Dr Williams says one of the best things about being in aesthetic medicine is that it goes hand in hand with her dermatology training. “A recent patient of mine came for a botulinum toxin treatment and I noticed she had a skin cancer on her neck and she didn’t know at all! We arranged for it to be taken out urgently – which was very lucky for her – that’s the great thing about having a background in medical dermatology.”

Outside of clinical practice, Dr Williams is an associate lecturer and researcher at the University of the Arts London in the department of cosmetic sciences.

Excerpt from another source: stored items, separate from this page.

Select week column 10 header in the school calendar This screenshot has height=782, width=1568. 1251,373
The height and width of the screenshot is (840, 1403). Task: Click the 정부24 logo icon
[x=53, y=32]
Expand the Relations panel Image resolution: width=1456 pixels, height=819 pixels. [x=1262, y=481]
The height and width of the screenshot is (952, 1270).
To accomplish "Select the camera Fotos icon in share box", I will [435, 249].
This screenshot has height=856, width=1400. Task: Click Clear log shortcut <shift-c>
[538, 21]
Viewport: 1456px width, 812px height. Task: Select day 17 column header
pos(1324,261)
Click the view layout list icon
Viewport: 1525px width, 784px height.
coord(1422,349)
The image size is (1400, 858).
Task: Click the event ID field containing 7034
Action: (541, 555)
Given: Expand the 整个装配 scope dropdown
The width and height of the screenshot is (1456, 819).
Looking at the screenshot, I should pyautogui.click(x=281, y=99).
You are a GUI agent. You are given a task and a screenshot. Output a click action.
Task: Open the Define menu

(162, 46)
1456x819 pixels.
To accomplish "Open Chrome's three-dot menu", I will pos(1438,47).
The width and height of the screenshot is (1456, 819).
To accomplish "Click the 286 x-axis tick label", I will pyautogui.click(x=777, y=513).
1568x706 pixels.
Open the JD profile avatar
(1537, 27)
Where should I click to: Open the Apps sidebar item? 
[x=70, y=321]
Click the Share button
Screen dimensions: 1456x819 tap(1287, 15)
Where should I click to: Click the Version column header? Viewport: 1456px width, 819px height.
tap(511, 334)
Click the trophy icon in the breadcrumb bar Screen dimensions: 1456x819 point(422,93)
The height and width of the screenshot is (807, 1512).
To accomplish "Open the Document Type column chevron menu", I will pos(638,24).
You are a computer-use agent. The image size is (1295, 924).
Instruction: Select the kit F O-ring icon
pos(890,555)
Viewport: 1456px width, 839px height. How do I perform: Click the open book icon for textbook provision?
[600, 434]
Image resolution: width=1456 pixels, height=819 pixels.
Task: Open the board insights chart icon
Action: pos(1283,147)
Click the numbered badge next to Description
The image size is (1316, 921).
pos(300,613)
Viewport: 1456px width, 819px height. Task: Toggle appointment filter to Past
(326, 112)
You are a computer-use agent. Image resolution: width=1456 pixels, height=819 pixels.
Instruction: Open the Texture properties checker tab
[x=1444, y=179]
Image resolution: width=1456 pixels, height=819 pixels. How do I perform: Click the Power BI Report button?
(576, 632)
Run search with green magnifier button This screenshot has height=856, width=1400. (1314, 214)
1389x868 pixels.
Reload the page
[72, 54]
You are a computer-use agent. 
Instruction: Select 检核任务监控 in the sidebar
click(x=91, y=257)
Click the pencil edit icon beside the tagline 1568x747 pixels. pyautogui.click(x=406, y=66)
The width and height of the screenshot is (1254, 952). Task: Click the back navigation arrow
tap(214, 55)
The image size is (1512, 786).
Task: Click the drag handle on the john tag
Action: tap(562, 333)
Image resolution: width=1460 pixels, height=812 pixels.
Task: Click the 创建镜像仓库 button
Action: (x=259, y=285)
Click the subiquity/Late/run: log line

She is also a member of several societies and is passionate about educating others. “It’s so important that you educate yourself by going to conferences, listening to your colleagues and being a part of certain societies and membership organisations so you can stay on top of new developments, and it’s fun as well!”

Keeping up with education, Dr Williams says, is one of the hardest parts of being a part of the aesthetic industry, but explains that it is something that defines a good practitioner, “Someone may have injected for 20 years and think they are really experienced but unless they constantly update their knowledge, they might be worse than somebody who has only done it for five years but has constantly kept up-to-date with new developments.” 

Although Dr Williams says the industry is extremely competitive, she hasn’t found it too difficult to stand out. “There are lots of people dabbling in and out of it and I think there is huge competition, but at the same time I think if you are doing your job well, it is not too hard to find a place.” When asked what her biggest accomplishment has been so far, Dr Williams says, “I would say that my three children are my biggest achievement in life, but in regards to my work I am incredibly proud of creating Eudelo.”

To be successful, Dr Williams stresses that training is key, “I would advise people to initially work in a bigger team with experienced people around them where they can observe other practitioners – don’t just open up your own practice.” Her best advice to practitioners is, “Keep watching other injectors inject and accumulate as many hours as you can because you can’t learn a technique any other way.”

What treatment or technology do you most enjoy?

I love doing facial contouring using fillers but I really like doing it conservatively, I hate the ‘pillow cheeks’ that you see everywhere at the moment.

Do you have an industry pet hate?

People pumping up or freezing patients’ faces or injecting without looking at the bigger picture of skin regeneration and actually slowing down the ageing process.

What is your advice to other practitioners?

Keep your knowledge up-to-date, keep watching and observing people and take note of their techniques. Learn as much as you can.

Would you have done anything differently?

No because I think you learn from your mistakes – you should embrace little detours because it’s all part of the journey!

What is your favourite thing about your job?

The difference you can make to patients’ lives in the increase to their self-esteem and confidence.